THE PROBLEM:
Extract, exactly as written, all lines of the material below from the line that includes "Poziom podstawowy (1009 słówek) (613, 278)" through its last line.

[DATA FOR THE TASK — start]

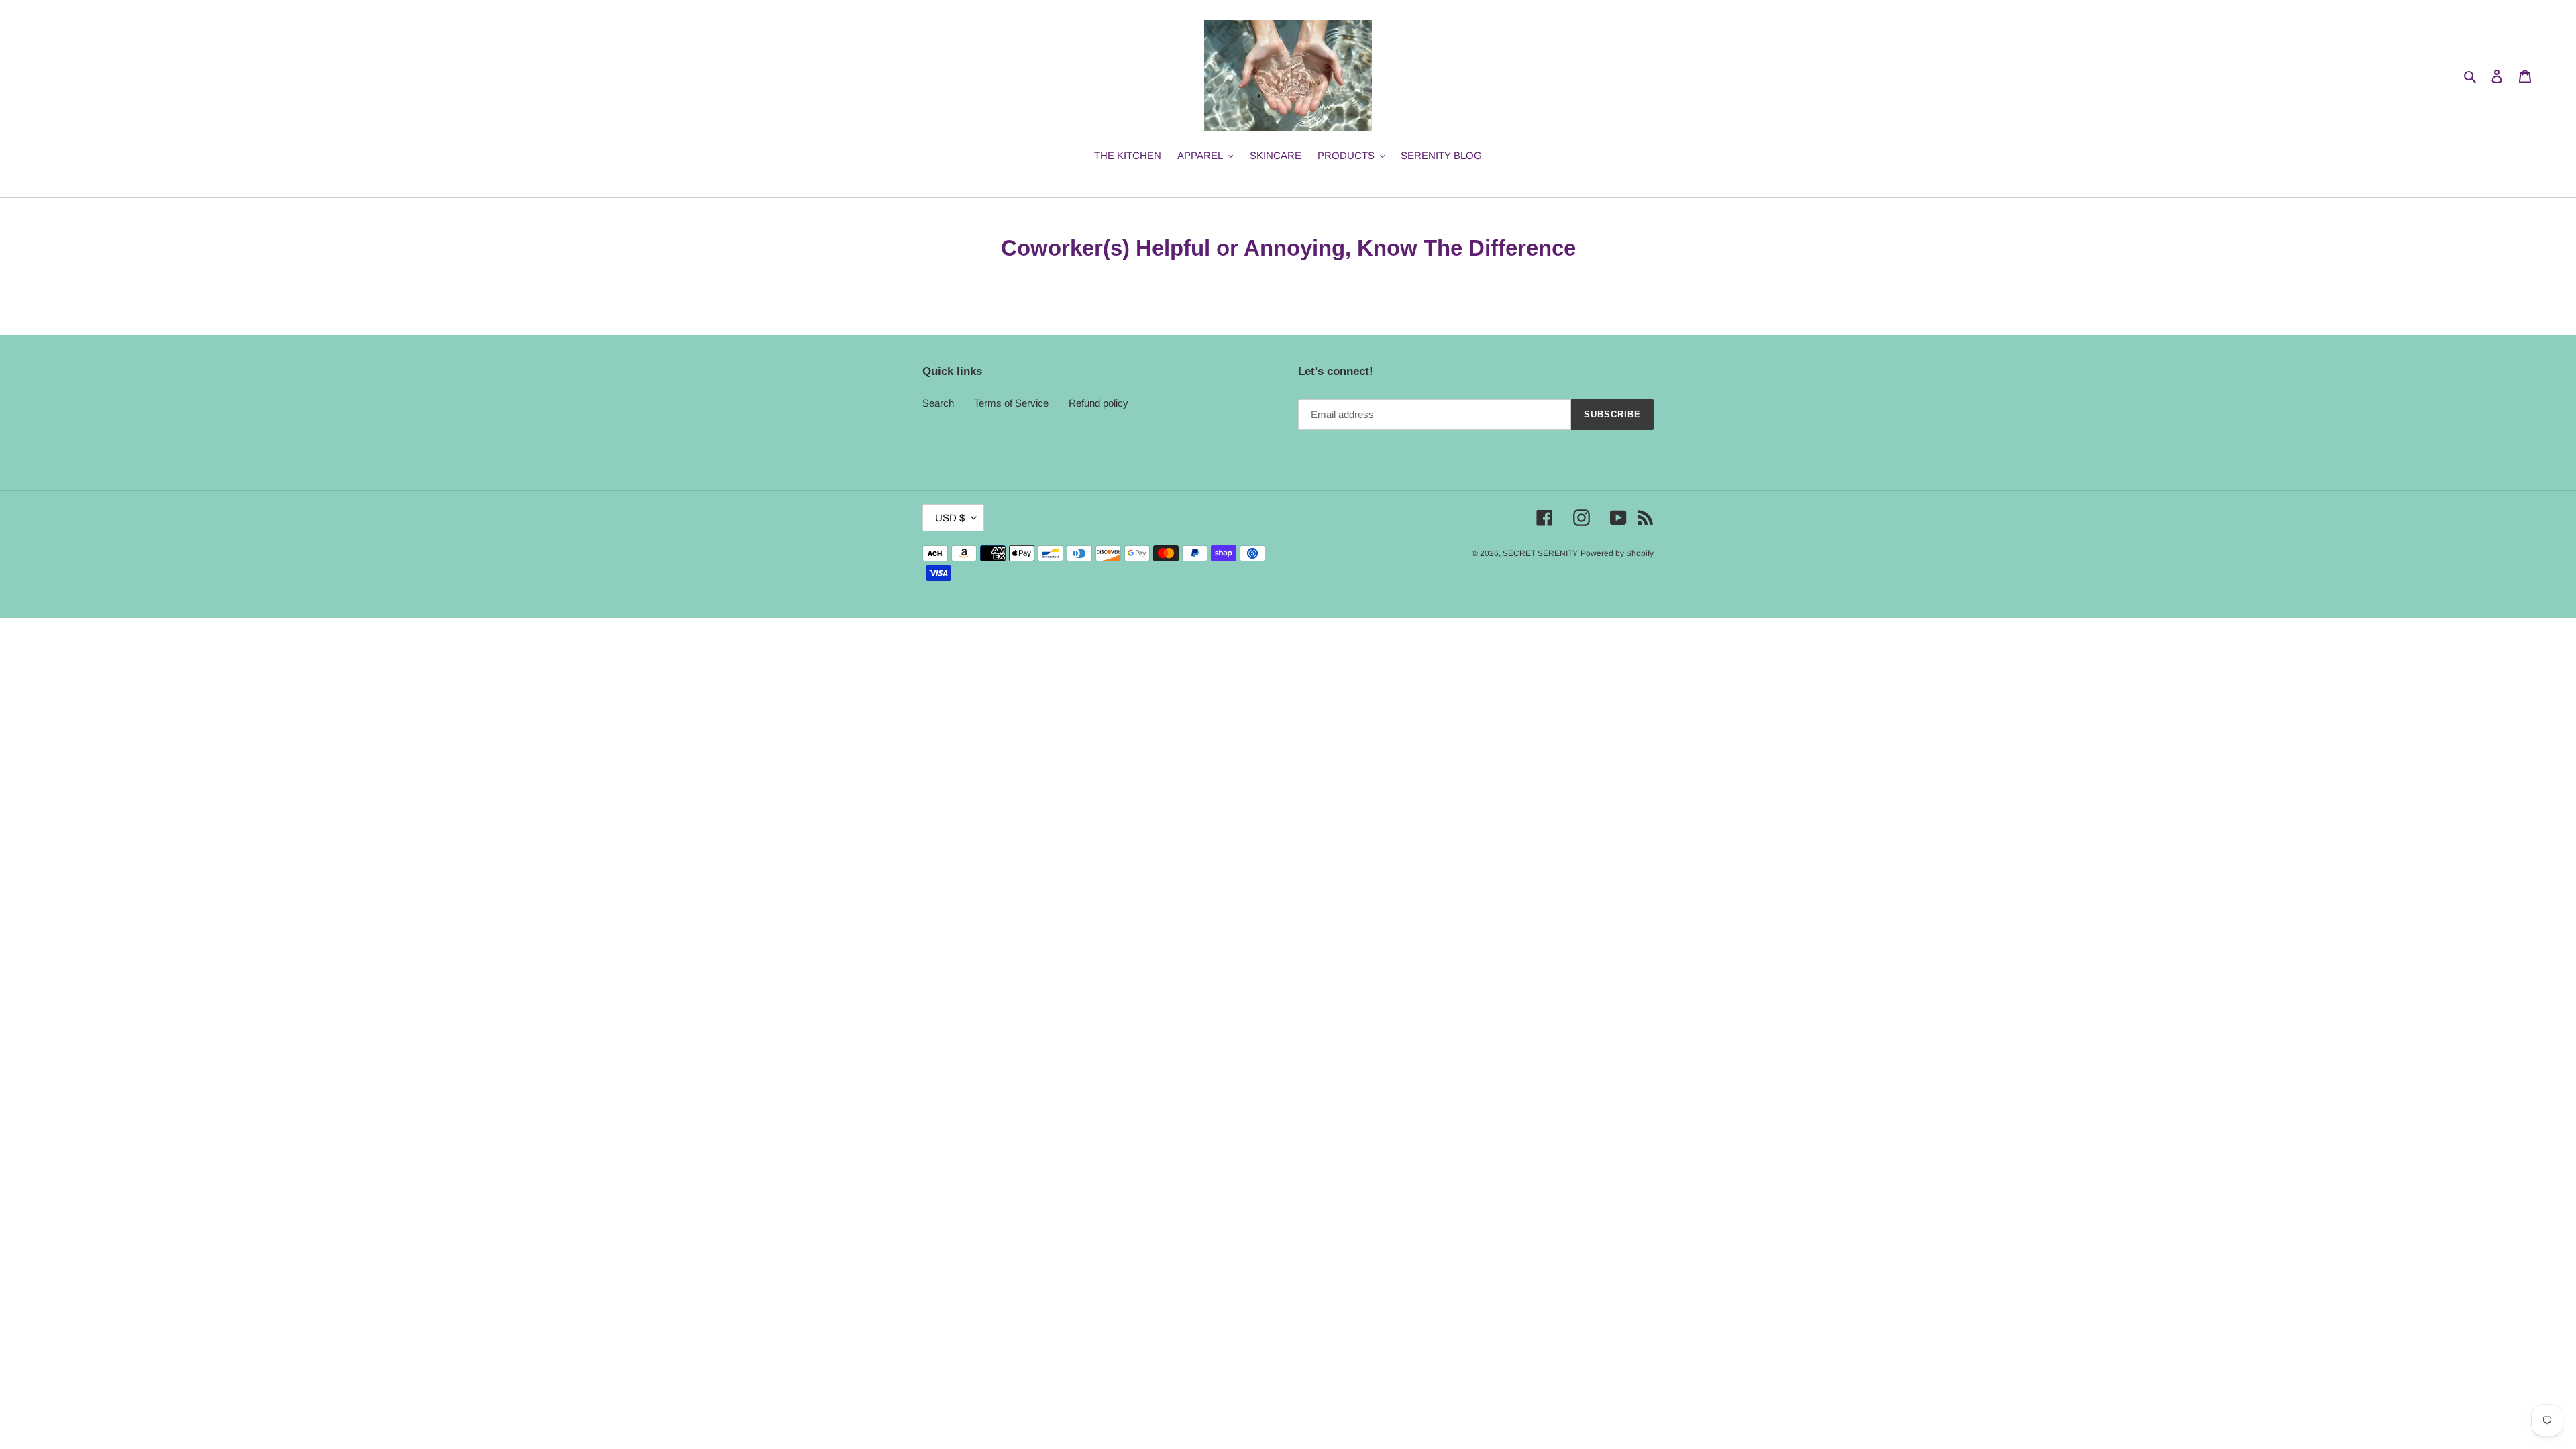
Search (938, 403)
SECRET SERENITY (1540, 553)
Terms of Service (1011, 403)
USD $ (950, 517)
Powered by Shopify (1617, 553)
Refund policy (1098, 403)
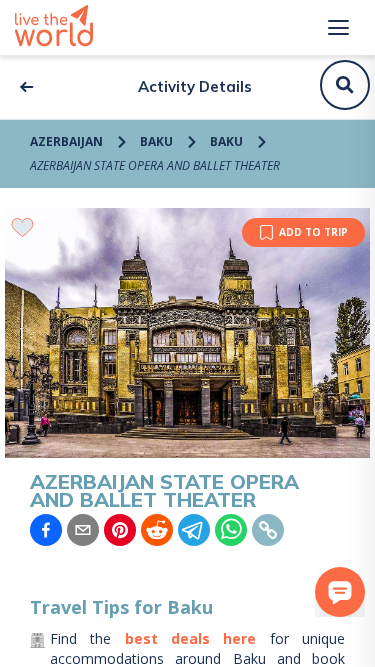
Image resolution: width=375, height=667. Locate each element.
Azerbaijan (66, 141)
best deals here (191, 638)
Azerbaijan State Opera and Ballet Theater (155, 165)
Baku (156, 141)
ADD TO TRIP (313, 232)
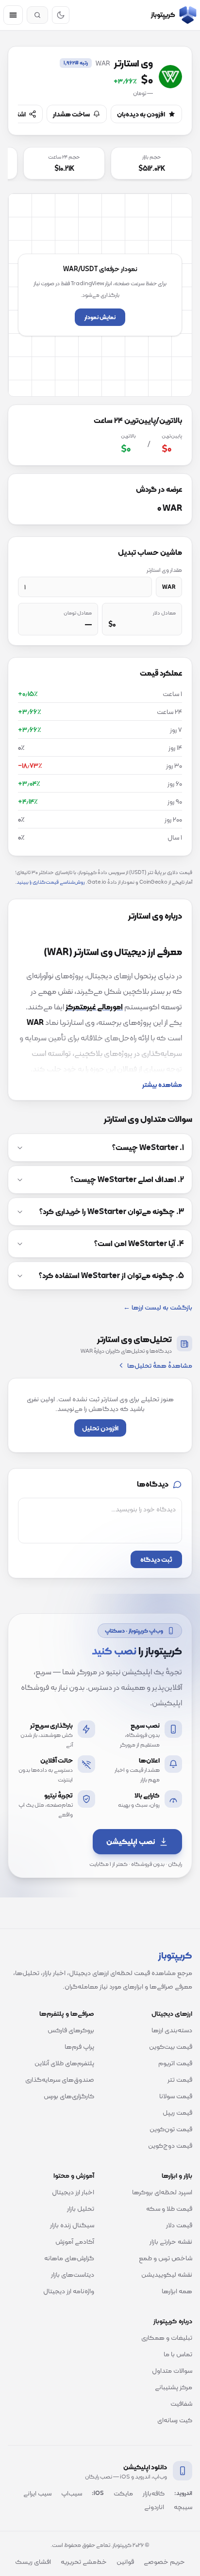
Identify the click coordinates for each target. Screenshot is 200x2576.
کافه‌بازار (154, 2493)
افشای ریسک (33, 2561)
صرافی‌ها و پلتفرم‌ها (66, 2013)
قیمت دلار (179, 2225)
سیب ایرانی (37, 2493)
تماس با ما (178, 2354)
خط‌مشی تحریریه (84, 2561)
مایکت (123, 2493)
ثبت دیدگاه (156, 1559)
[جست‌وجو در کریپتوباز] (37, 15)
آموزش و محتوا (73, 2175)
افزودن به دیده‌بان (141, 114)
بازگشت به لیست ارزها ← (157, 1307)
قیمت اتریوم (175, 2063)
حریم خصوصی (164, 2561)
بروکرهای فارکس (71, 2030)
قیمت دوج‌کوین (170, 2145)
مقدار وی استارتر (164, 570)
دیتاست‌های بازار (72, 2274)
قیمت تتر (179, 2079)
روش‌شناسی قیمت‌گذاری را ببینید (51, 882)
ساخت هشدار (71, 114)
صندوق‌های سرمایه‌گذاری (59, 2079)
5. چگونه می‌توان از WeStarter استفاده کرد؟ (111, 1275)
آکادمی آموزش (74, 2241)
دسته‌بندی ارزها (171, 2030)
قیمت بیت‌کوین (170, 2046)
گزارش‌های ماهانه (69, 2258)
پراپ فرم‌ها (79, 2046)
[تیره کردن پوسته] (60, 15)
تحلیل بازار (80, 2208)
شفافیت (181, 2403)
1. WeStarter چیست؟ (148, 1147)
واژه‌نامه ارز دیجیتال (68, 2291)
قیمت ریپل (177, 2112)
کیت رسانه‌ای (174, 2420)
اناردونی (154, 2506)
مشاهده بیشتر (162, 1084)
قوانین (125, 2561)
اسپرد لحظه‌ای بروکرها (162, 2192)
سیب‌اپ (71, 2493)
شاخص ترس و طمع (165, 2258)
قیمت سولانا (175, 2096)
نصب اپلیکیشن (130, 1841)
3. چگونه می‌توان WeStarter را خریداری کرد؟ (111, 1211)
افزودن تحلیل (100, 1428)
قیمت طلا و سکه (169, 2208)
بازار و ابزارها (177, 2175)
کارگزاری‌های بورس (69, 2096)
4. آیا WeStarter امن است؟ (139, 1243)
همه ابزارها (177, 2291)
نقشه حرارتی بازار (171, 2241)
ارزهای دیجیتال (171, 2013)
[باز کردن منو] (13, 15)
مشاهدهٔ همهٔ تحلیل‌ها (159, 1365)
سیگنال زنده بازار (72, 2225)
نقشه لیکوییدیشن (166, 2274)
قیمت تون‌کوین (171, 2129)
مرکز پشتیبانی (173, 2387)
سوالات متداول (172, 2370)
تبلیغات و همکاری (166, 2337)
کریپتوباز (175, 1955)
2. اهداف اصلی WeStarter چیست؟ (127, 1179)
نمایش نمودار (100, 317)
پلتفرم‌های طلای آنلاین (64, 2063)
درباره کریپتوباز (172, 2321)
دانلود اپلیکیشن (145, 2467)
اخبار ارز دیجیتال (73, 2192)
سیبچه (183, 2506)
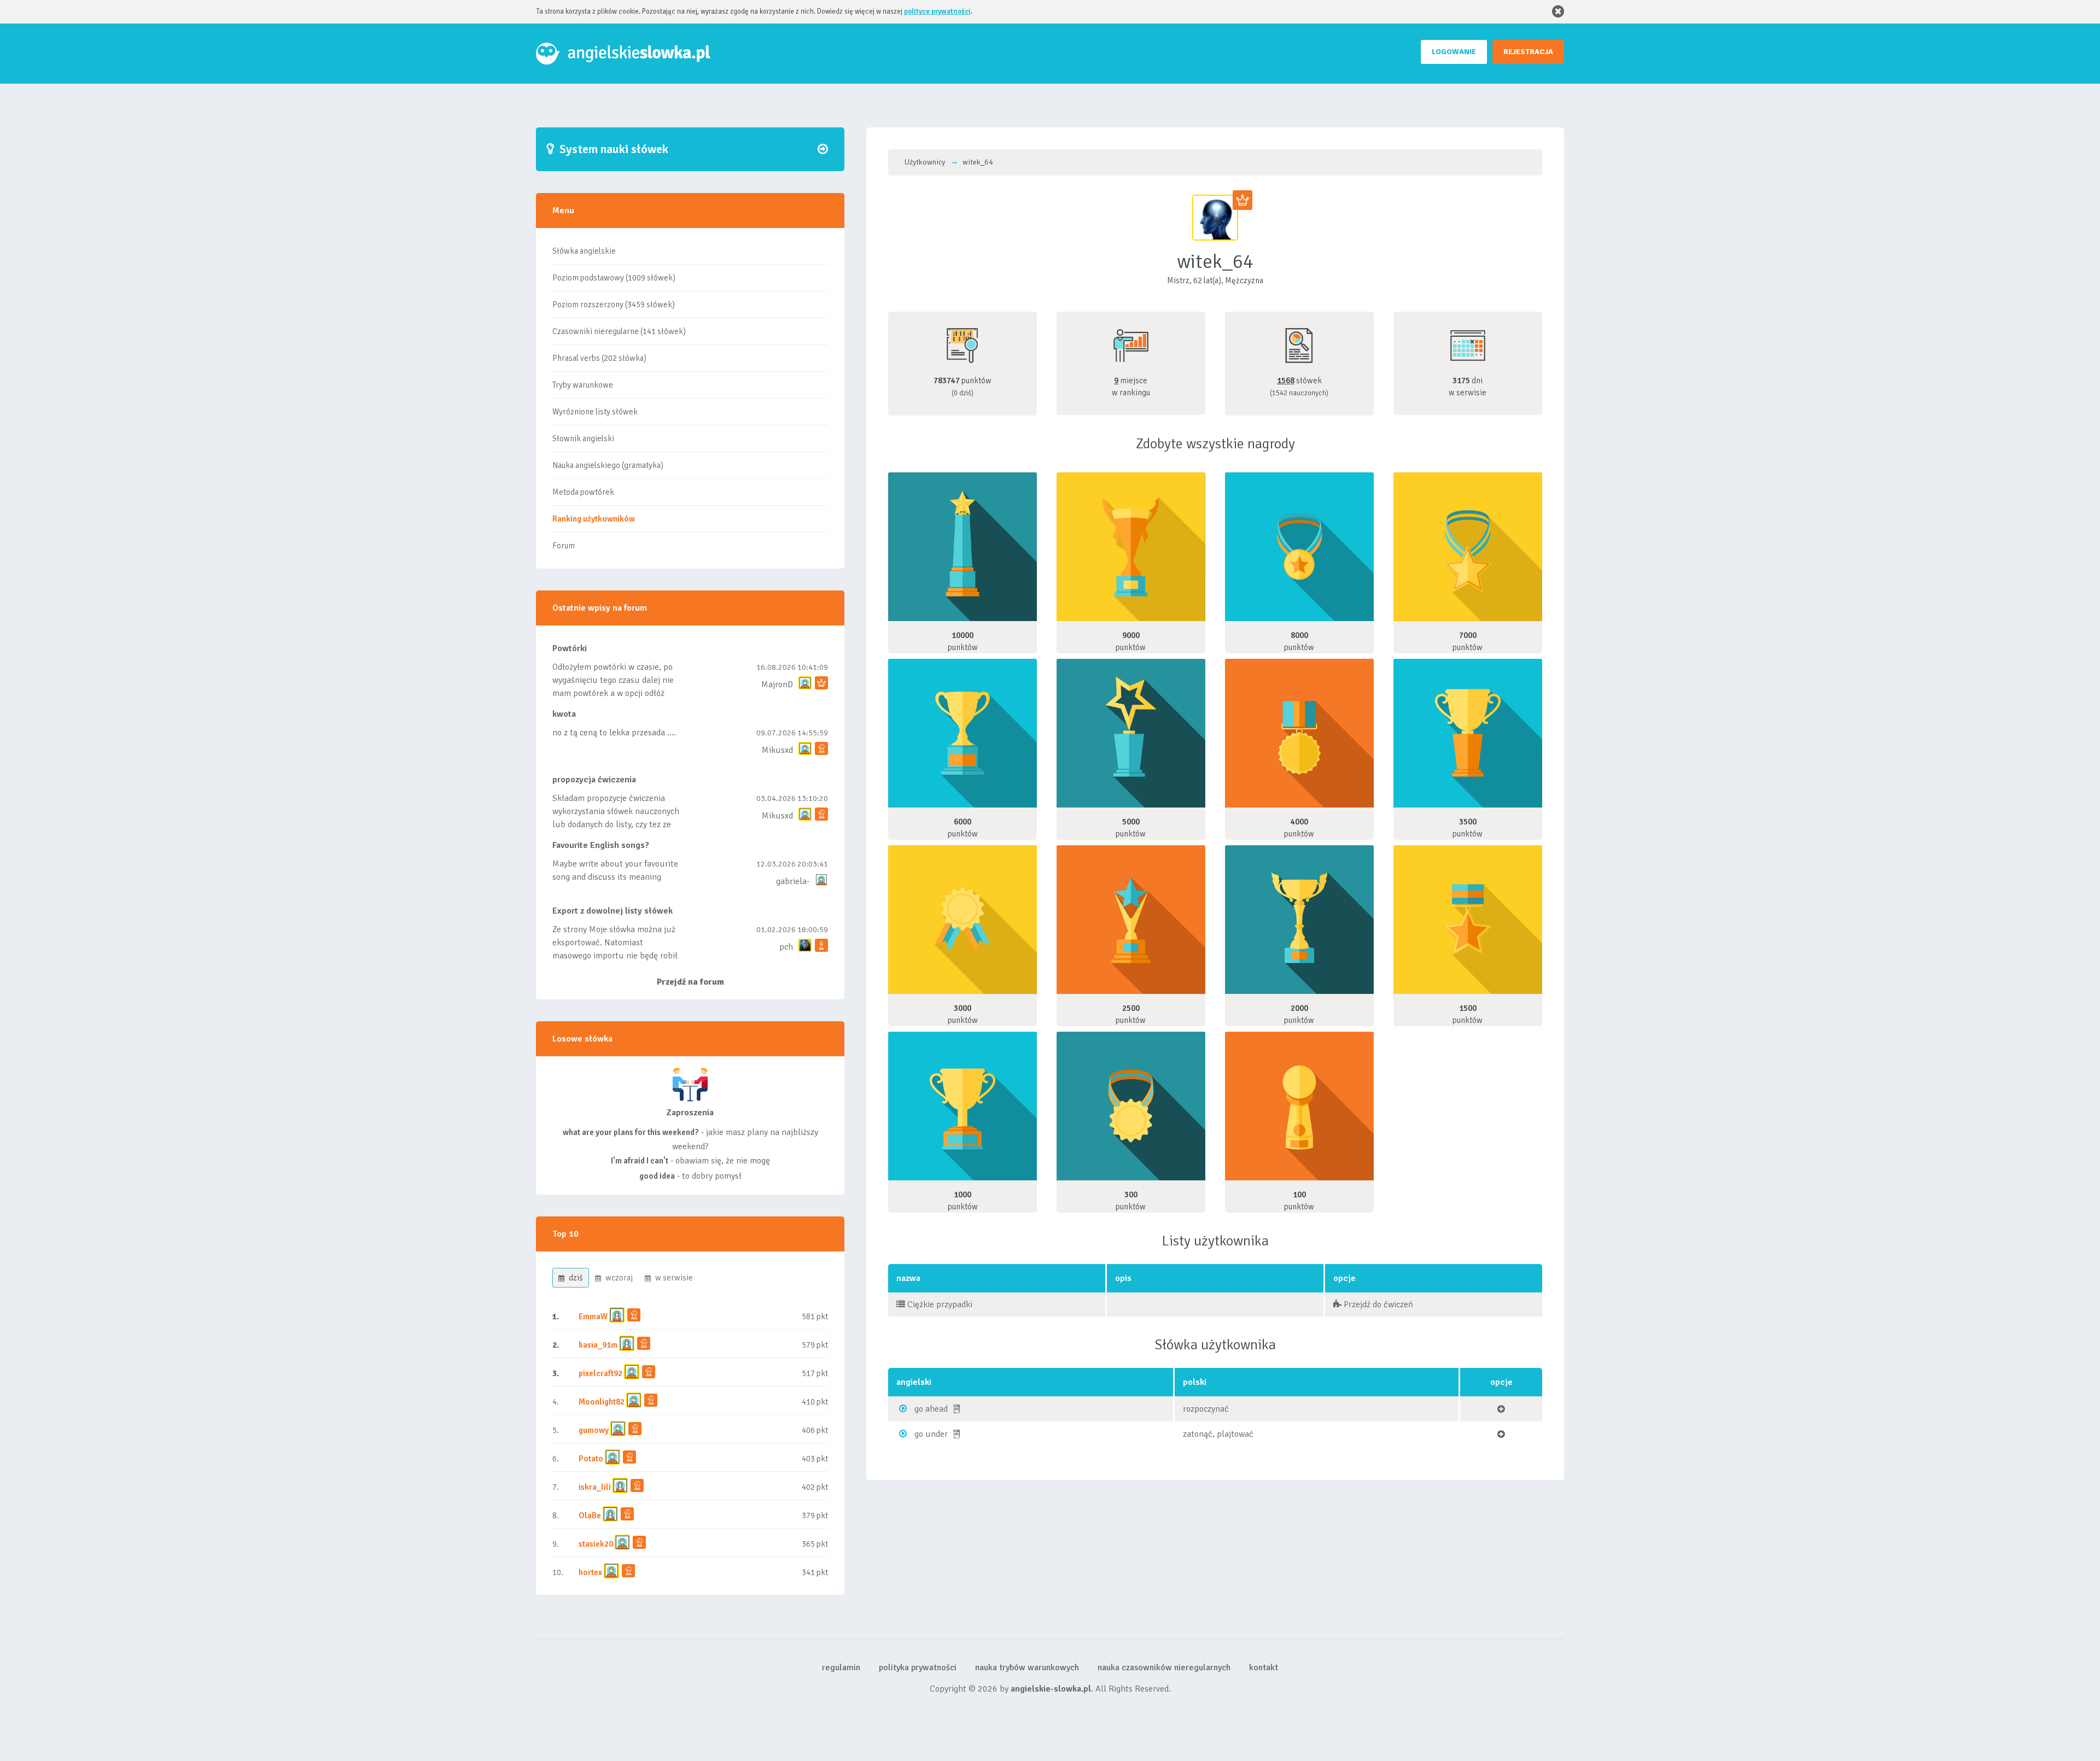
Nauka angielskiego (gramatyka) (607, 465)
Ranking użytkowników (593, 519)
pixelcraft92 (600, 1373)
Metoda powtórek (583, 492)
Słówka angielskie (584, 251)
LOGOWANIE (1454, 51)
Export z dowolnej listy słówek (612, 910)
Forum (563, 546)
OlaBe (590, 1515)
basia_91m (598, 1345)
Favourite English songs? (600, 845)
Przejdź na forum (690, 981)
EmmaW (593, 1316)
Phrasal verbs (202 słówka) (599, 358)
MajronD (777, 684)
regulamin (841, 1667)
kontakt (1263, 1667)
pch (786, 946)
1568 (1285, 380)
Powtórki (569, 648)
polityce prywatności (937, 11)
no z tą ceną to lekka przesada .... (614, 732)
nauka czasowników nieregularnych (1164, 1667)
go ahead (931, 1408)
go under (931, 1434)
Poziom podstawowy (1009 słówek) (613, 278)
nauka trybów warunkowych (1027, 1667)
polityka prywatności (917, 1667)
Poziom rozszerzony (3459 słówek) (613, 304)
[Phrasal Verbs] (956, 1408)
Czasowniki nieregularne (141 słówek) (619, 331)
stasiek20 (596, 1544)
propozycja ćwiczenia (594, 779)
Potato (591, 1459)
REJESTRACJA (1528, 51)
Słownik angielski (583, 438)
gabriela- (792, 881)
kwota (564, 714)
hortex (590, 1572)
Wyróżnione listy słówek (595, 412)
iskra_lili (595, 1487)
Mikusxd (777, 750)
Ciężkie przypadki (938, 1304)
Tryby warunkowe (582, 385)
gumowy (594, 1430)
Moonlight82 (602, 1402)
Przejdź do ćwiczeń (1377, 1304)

[DATA FOR THE TASK — finish]

RESULT:
Poziom podstawowy (1009 słówek) (613, 278)
nauka trybów warunkowych (1027, 1667)
polityka prywatności (917, 1667)
Poziom rozszerzony (3459 słówek) (613, 304)
[Phrasal Verbs] (956, 1408)
Czasowniki nieregularne (141 słówek) (619, 331)
stasiek20 (596, 1544)
propozycja ćwiczenia (594, 779)
Potato (591, 1459)
REJESTRACJA (1528, 51)
Słownik angielski (583, 438)
gabriela- (792, 881)
kwota (564, 714)
hortex (590, 1572)
Wyróżnione listy słówek (595, 412)
iskra_lili (595, 1487)
Mikusxd (777, 750)
Ciężkie przypadki (938, 1304)
Tryby warunkowe (582, 385)
gumowy (594, 1430)
Moonlight82 (602, 1402)
Przejdź do ćwiczeń (1377, 1304)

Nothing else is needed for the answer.